Event:
Super has made several moves in the past few months that we believe will further shore up its margins, enhance its topline growth potential and reaffirm its investor-friendly, back-to-basics strategy. We increase our FY11-12 forecasts by 13% and 6%, respectively, following a second round of price hikes in June and taking into account a small loss on disposal of its 8.9% stake in PSC Corporation.
Our View:
In June, Super raised prices by 3-5% for a second time this year, following the first 3-5% revision in February. We expect a positive impact on margins in 3Q11, similar to 1Q11 which benefited from two months of higher prices. According to management, sales volume following the first hike has not been affected, and based on our observations, Super’s price for its key 3-in-1 coffeemix still remains 10-15% below key competitor Nestle.
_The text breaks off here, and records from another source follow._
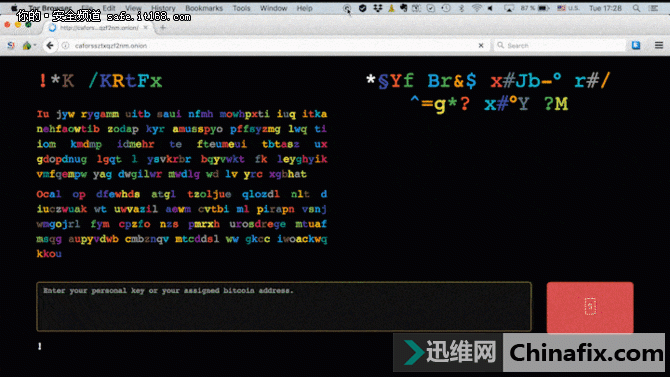Screen dimensions: 670x377
Task: Click the Dropbox icon in the menu bar
Action: click(377, 8)
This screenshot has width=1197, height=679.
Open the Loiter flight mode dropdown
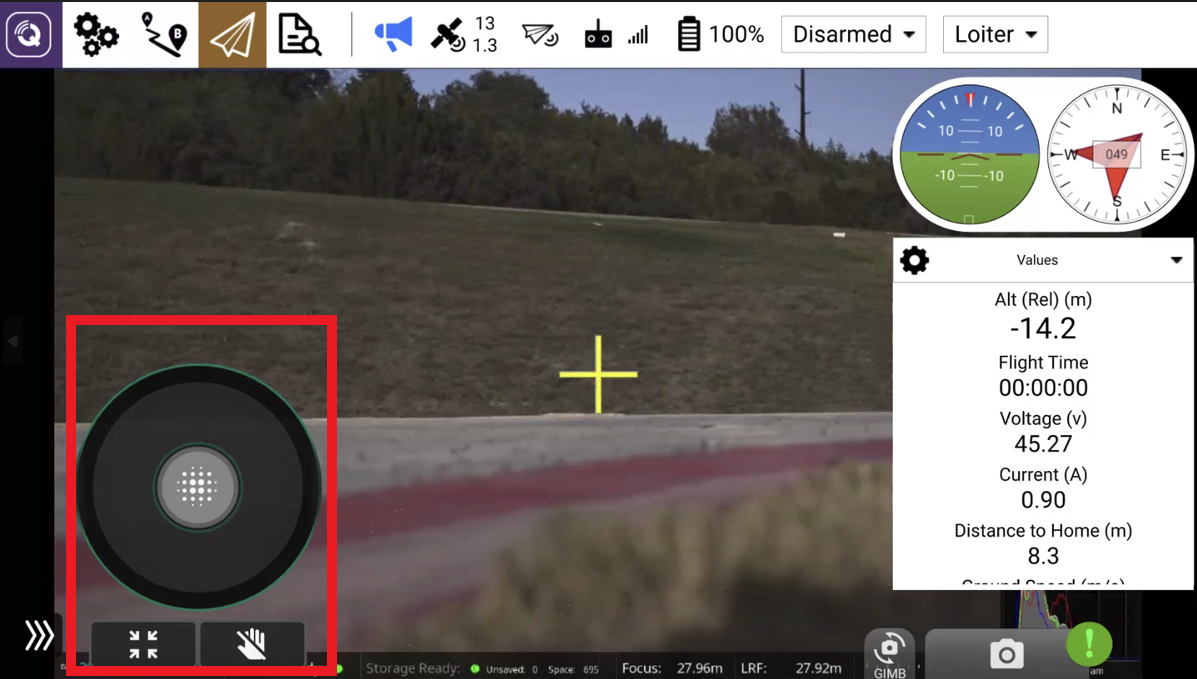click(995, 35)
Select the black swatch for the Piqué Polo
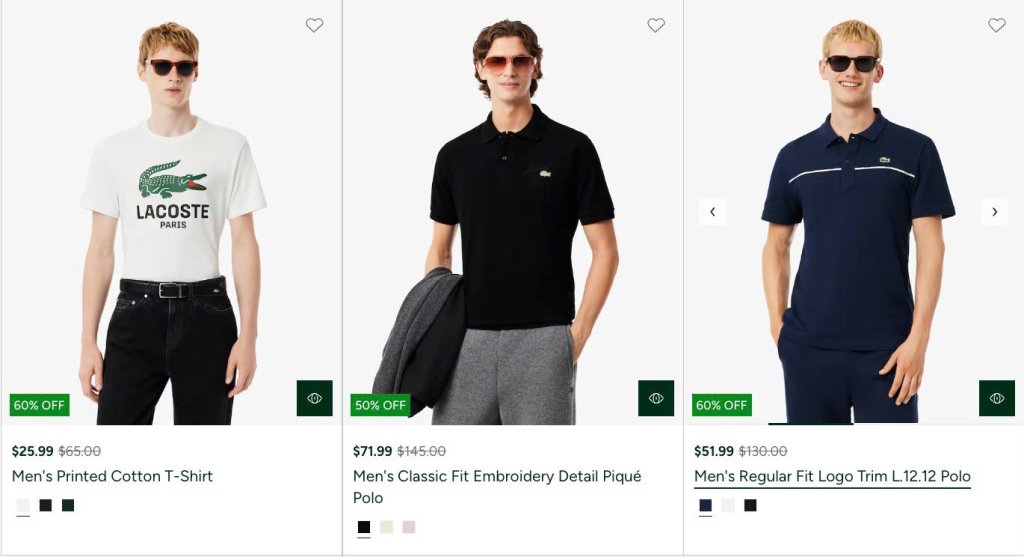 coord(364,526)
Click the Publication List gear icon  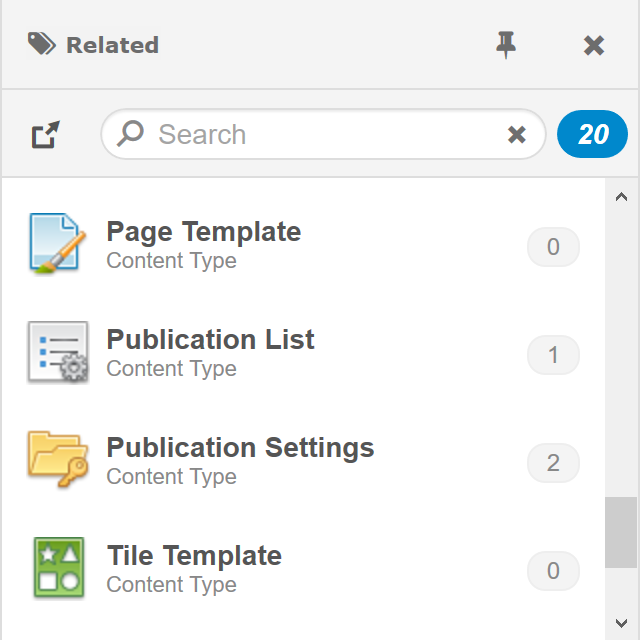tap(58, 352)
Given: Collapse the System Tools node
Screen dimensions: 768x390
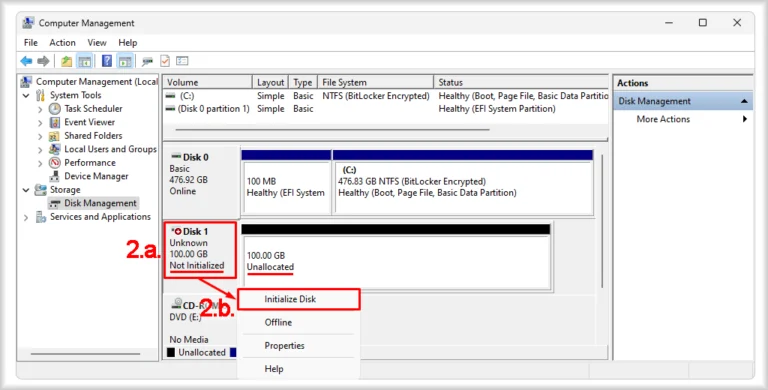Looking at the screenshot, I should pos(26,96).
The recent plasticiser (DEHP) food contamination scandal in Taiwan is raising quality awareness further among food product
manufacturers, not just in Taiwan but also regionally. Due partly to this and Super’s own sales efforts to customers outside China and Taiwan (eg, Indonesia), its non-dairy creamer line in Wuxi has been fully utilised in the past few months. Plans to add 25,000 metric tons to the current 50,000mt capacity by September this year are on track.
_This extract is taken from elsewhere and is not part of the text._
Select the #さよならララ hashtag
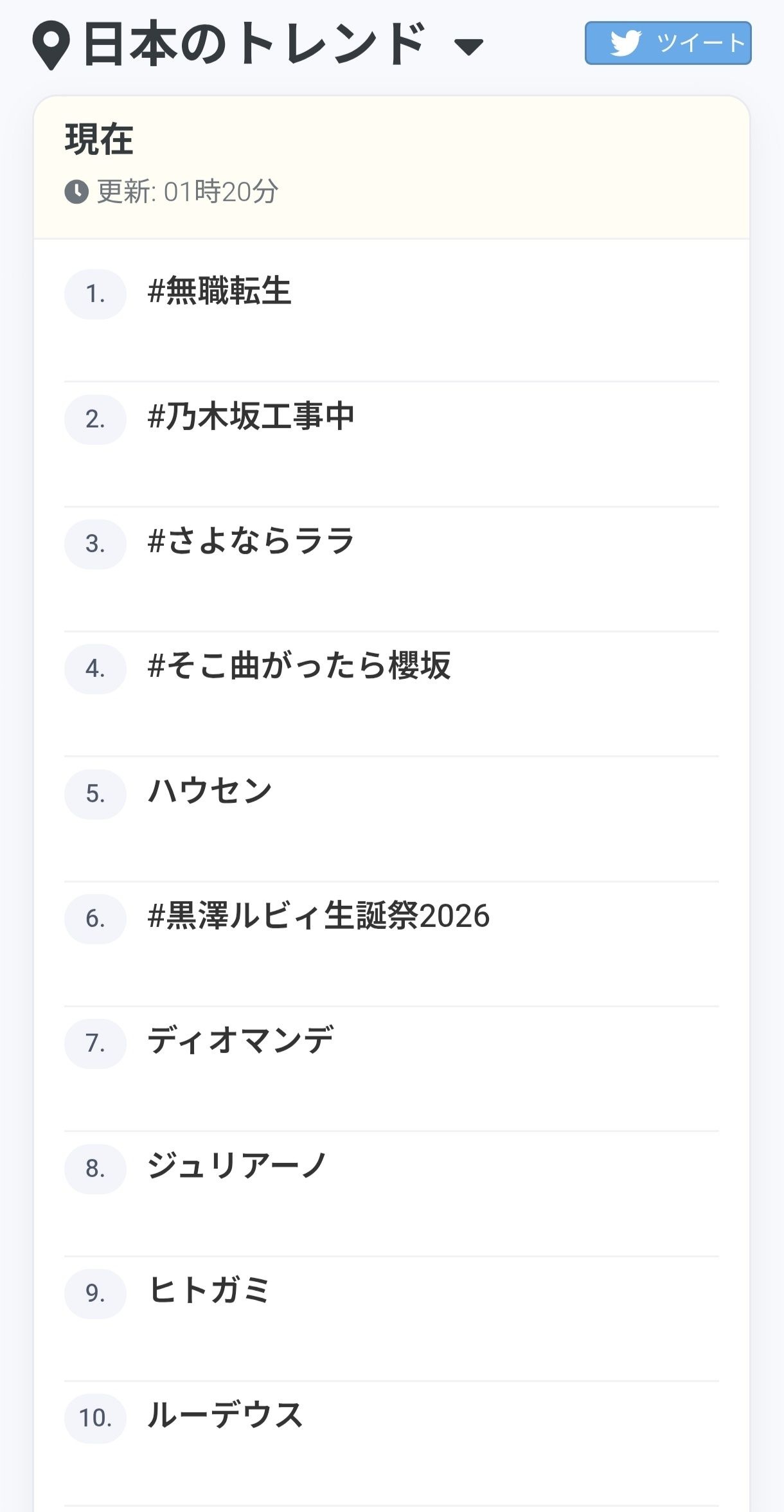 point(251,541)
Super recently sold its 8.9% stake in provisions supplier PSC Corporation for $24m. Although it will recognise a loss of $0.8m in 2Q11 from this, we believe this move is a sign of its back-to-basics focus. With PSC out of the picture, Super has only one non-core investment left – a 33% stake in a property project in Changzhou, Jiangsu Province. However, that project, carrying an investment value of $7.6m, is self-financing and Super is actively looking for a buyer.
Action & Recommendation:
We maintain our BUY call with a target price of $1.78 (17x FY11F), raised from $1.72 previously. Our price target is the highest on the Street.